Zu Ihrer Sorge um die Rolle der Schiedsgerichte:
Wussten Sie, dass bei ca. 90 Prozent der Schiedsgerichtsverfahren kleine und mittelständische Unternehmen klagen. Oft geht es um alltägliche Dinge, wie zum Beispiel die Vorenthaltung einer Lizenz oder ähnliches. Diese Unternehmen versuchen, sich gegen die Diskriminierung des Landes zu verteidigen, in dem sie Investitionen getätigt haben.
Die nationalen Gerichte in den USA beispielsweise wenden ausschließlich amerikanisches Recht an und sind nicht an internationale Abkommen wie TTIP gebunden. Außerdem werden US-Richter oftmals direkt vom Volk gewählt und fühlen sich daher ihren örtlichen Wählern in der Regel sehr verbunden. Diese Umstände führen immer wieder zu Diskriminierungen europäischer Investoren auch vor Gerichten in den USA.
___
:: ARBEITSAUFTRÄGE ::
1 – Übersetzen Sie den folgenden Satz aus dem Text über Schiedsgerichte ins Englische: „Oft geht es um alltägliche Dinge, wie zum Beispiel die Vorenthaltung einer Lizenz oder ähnliches.“
2 – Schreiben Sie aus dem Text über Schiedsgerichte den Abschnitt von „Zu Ihrer Sorge“ bis „Investitionen getätigt haben.“ wortgetreu ab.
3 – Führen Sie den Text über Schiedsgerichte im Anschluss an seinen letzten Satz weiter.

:: MATERIAL ::
___
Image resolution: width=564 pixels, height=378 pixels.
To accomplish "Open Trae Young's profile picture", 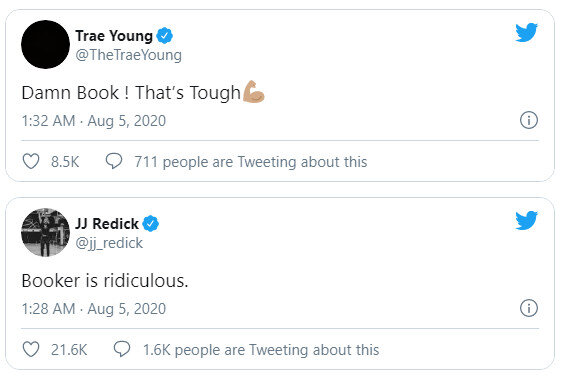I will pyautogui.click(x=45, y=44).
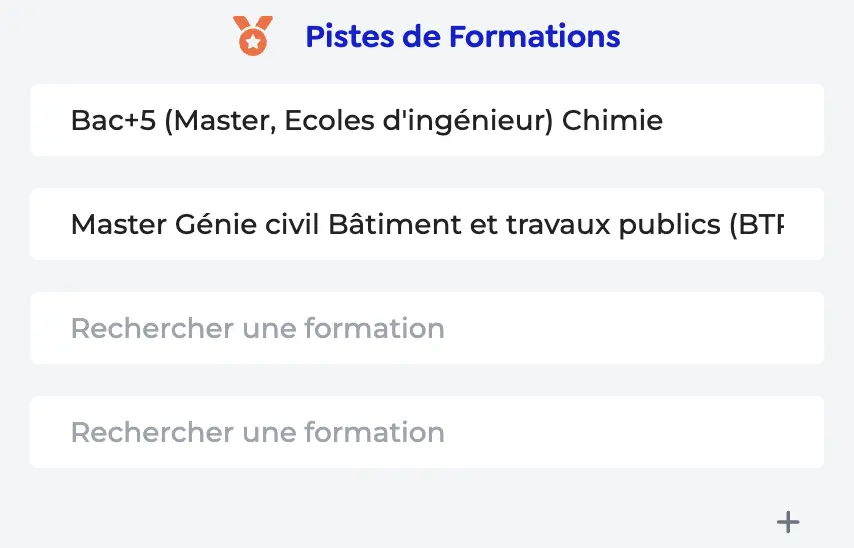854x548 pixels.
Task: Click the word 'Bâtiment' in second field
Action: 395,225
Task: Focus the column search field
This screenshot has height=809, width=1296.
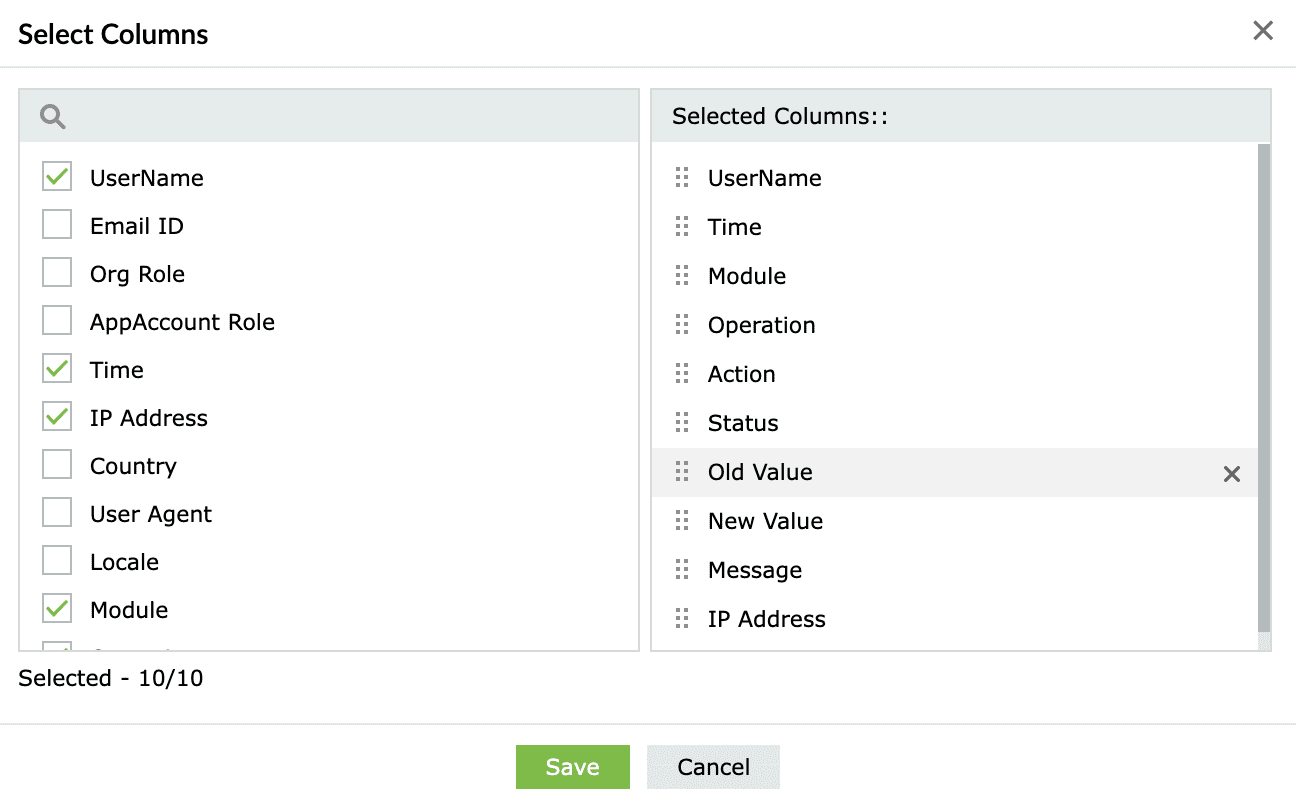Action: point(340,117)
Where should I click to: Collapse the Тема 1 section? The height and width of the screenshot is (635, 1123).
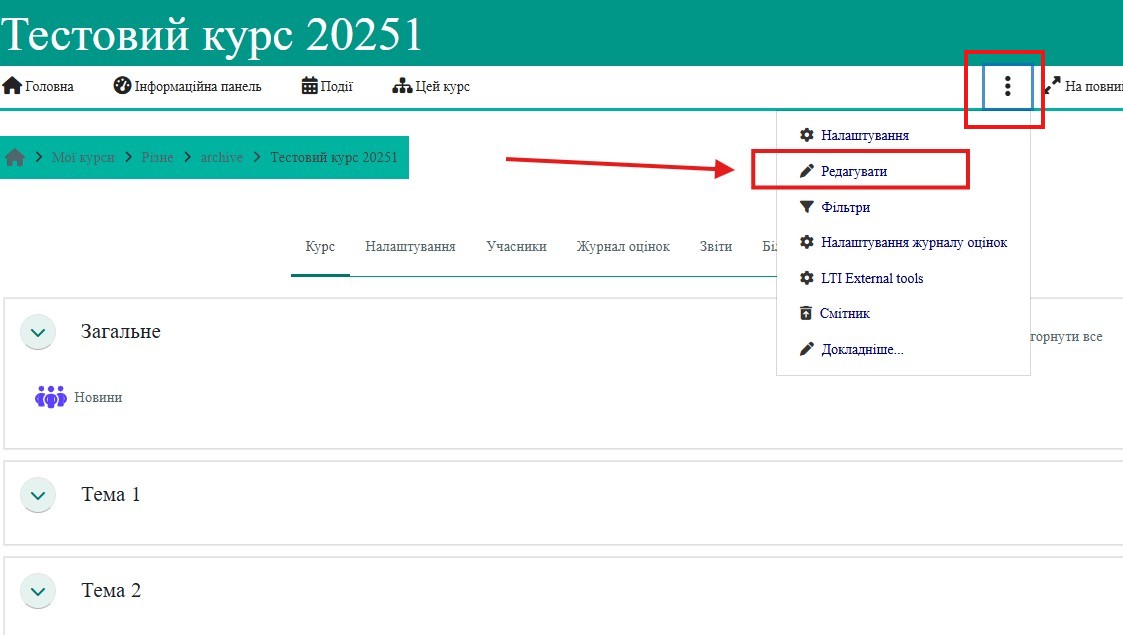[x=38, y=495]
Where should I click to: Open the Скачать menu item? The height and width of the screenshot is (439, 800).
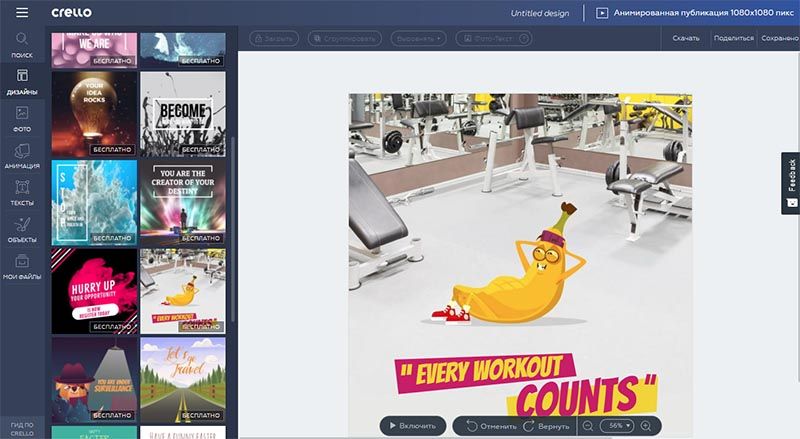686,38
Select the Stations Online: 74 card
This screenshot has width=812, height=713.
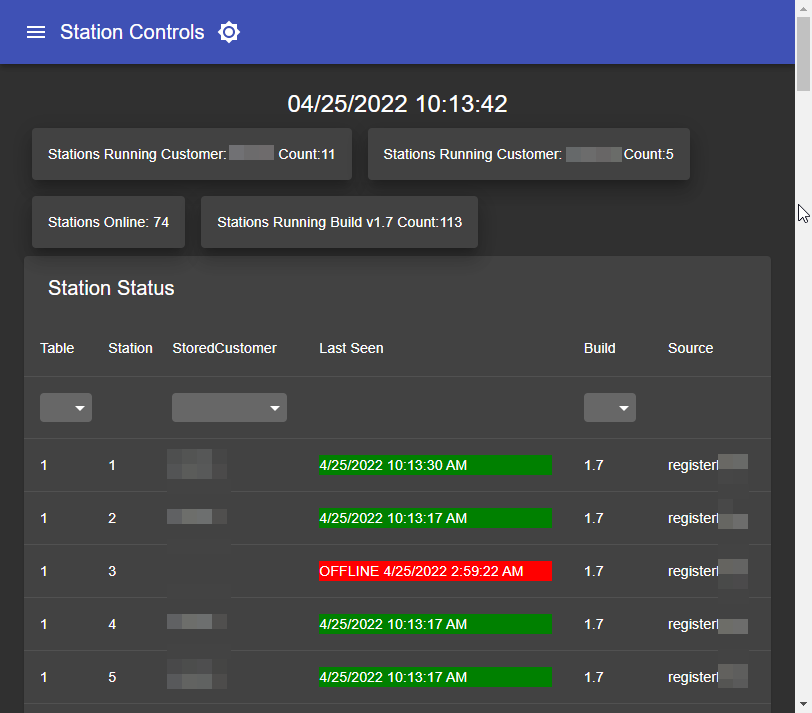pos(108,222)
___
:: LÖSUNGEN NACH NUMMERN ::
1 – Often it is about everyday matters, such as the withholding of a license or the like.

2 –
Zu Ihrer Sorge um die Rolle der Schiedsgerichte:
Wussten Sie, dass bei ca. 90 Prozent der Schiedsgerichtsverfahren kleine und mittelständische Unternehmen klagen. Oft geht es um alltägliche Dinge, wie zum Beispiel die Vorenthaltung einer Lizenz oder ähnliches. Diese Unternehmen versuchen, sich gegen die Diskriminierung des Landes zu verteidigen, in dem sie Investitionen getätigt haben.

3 –
Unabhängige Schiedsgerichte sind in diesen Fällen oftmals die einzige Möglichkeit für die europäischen Investoren, effektiven Rechtsschutz zu erhalten. Die CDU/CSU Gruppe im Europäischen Parlament spricht sich daher für eine Reform des Systems zum Schutz von Investoren und einen ausgewogenen Ansatz dazu in TTIP aus. Die pauschale Verweigerungshaltung vieler TTIP-Gegner gegenüber einem seit Jahrzehnten funktionierenden System der Streitschlichtung (die Bundesrepublik hat bereits 139 solcher Abkommen abgeschlossen), ist der falsche Weg. Statt aus ideologischen Gründen Ängste zu schüren, die in eine Sackgasse führen, brauchen wir klare Regeln und Investitionssicherheit. Diese brauchen nicht vorrangig die Großkonzerne, sondern die kleinen und mittleren Unternehmen (KMU).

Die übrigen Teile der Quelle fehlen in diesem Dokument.